The Atlantic

The World’s Most Difficult Mountain May Soon Be Fully Conquered

What happens to climbing when the “last problem of the Himalayas” is finally solved?
Source: Haider Ali / Getty

There’s no one reason that K2 is often considered the most difficult mountain to climb. It’s not the world’s tallest mountain. It doesn’t have the highest fatality rate. It’s known for its steepness, yes, and for the unusually long distance mountaineers must trek just to get to its base, with no villages to stop at and restock supplies. But those factors alone don’t explain K2’s nickname, “Savage Mountain,” or its reputation as deadly and ineffable, or the power that this reputation holds over the human imagination. The legendary climber Reinhold Messner has described K2 as the most beautiful of all the high peaks: “An artist has made this mountain.”

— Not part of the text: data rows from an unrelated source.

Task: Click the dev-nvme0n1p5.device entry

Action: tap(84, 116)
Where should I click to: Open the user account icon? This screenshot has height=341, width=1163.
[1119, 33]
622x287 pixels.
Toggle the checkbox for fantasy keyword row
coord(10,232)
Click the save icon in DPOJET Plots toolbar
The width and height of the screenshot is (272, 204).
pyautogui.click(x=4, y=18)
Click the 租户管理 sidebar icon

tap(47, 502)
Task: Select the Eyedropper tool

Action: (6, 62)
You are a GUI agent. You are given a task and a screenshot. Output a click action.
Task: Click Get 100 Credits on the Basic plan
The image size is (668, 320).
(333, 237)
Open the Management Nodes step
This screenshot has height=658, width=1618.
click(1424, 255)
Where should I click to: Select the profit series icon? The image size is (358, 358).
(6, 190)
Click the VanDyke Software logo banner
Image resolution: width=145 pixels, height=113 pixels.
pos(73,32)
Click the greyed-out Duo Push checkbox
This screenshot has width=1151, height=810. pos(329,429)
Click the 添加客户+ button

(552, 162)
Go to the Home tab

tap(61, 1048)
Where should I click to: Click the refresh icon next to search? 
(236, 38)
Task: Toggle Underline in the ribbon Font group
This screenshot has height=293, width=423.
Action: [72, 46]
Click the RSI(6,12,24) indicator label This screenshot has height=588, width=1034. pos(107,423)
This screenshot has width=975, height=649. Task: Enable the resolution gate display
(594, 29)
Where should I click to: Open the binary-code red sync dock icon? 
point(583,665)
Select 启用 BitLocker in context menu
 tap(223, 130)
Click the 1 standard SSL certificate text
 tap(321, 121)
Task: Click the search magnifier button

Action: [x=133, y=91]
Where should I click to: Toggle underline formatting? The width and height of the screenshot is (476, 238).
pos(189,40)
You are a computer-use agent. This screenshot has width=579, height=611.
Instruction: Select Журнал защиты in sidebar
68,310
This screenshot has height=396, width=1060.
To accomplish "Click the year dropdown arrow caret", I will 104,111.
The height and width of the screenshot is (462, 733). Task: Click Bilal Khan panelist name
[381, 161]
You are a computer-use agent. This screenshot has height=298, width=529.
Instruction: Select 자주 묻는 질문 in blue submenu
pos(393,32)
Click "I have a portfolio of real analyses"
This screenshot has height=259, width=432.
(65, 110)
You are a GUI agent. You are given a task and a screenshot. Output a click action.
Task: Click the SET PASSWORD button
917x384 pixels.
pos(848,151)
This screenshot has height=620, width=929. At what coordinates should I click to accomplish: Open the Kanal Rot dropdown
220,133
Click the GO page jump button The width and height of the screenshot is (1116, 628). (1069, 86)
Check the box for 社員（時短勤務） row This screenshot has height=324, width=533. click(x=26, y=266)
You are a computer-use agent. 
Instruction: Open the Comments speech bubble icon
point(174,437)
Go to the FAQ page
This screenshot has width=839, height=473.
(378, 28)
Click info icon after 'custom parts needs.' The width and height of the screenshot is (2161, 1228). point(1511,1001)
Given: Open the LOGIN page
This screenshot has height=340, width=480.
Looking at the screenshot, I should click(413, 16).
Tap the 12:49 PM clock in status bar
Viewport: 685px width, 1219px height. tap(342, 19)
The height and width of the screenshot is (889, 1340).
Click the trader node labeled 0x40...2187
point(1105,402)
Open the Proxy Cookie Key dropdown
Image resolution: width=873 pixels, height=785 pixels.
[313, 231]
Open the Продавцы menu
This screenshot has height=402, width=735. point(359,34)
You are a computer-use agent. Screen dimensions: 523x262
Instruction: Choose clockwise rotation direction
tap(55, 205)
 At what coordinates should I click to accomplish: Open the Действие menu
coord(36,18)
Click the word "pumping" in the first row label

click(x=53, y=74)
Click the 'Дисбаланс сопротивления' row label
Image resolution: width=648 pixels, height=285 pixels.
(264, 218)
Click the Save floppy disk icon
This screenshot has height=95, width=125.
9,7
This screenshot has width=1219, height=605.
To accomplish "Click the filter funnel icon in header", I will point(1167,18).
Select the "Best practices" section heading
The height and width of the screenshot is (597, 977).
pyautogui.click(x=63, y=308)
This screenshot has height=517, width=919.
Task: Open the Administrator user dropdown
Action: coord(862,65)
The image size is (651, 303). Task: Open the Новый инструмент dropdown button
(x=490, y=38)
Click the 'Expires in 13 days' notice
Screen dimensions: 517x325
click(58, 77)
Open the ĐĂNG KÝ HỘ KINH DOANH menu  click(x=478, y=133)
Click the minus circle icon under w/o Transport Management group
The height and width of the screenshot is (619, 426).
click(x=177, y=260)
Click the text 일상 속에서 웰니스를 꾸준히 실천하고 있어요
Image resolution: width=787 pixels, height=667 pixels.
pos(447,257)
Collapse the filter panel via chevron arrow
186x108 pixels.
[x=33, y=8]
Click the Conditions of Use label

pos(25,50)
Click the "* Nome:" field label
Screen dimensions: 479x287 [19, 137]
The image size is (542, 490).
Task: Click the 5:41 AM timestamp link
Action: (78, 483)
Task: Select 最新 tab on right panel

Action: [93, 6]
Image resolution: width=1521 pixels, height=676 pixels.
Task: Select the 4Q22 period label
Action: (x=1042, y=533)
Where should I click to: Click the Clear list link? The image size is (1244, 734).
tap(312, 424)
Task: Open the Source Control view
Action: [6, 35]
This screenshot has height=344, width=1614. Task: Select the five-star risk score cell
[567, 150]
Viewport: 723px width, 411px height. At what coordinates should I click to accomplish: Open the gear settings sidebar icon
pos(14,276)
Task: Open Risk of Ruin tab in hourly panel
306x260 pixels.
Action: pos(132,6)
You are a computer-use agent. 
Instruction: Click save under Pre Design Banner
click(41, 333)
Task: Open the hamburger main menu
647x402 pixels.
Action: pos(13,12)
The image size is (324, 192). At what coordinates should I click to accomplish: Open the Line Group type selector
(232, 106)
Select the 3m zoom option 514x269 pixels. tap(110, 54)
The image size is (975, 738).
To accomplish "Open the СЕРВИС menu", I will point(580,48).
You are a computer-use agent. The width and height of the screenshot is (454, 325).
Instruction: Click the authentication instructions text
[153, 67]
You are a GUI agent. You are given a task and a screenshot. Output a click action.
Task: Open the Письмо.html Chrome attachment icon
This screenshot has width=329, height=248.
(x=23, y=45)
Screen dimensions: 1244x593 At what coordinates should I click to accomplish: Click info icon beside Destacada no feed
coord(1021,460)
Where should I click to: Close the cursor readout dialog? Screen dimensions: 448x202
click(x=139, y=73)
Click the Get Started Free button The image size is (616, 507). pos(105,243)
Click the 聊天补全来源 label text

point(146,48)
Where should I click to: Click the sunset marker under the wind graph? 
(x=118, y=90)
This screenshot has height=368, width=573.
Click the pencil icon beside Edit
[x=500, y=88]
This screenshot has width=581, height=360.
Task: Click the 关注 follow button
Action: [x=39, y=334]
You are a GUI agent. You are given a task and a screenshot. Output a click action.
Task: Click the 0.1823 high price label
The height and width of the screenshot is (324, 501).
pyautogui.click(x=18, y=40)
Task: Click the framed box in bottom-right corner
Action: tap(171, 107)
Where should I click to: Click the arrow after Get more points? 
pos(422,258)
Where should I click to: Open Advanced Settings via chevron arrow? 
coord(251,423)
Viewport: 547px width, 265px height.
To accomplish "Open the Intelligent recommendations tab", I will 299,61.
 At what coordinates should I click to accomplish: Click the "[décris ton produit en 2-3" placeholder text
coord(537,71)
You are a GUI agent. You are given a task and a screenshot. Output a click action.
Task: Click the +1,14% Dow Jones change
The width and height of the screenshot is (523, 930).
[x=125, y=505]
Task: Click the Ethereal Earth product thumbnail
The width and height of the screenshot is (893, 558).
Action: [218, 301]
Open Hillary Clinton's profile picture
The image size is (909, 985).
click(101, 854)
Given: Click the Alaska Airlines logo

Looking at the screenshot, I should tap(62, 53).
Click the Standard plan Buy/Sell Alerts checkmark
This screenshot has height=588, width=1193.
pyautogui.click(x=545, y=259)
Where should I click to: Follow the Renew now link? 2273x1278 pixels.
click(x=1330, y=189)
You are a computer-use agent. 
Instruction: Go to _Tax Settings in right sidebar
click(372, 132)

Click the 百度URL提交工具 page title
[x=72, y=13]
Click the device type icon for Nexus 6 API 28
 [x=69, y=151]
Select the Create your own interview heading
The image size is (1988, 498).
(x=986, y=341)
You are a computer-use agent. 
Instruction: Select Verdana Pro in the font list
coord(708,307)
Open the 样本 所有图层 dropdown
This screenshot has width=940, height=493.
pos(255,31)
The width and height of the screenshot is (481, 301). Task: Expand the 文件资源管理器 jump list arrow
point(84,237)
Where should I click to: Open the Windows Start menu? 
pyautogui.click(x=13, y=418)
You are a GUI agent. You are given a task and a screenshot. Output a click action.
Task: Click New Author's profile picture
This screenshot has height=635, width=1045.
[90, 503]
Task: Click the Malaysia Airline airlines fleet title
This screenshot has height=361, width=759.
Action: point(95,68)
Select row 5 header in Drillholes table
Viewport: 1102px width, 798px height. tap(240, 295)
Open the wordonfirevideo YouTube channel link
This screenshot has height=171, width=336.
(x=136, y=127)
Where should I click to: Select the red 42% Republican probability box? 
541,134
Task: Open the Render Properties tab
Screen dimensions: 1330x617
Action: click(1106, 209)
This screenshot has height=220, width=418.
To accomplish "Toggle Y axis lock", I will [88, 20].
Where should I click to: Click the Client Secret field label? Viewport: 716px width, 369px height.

K2 was first summited in 1954, but it remains uniquely unconquerable. In Himalayan mountaineering, there are three major categories of “firsts”: the first ascent, the first ascent without supplemental oxygen, and the first ascent in winter, when conditions are at their worst. All of the with peaks that stretch more than 8,000 meters above sea level have been climbed with and without supplemental oxygen. All have been summited in winter, too—except for one. To borrow a description of the once-insurmountable north face of Switzerland’s Eiger—“the last problem of the Alps”—K2, in winter, is the last problem of the Himalayas.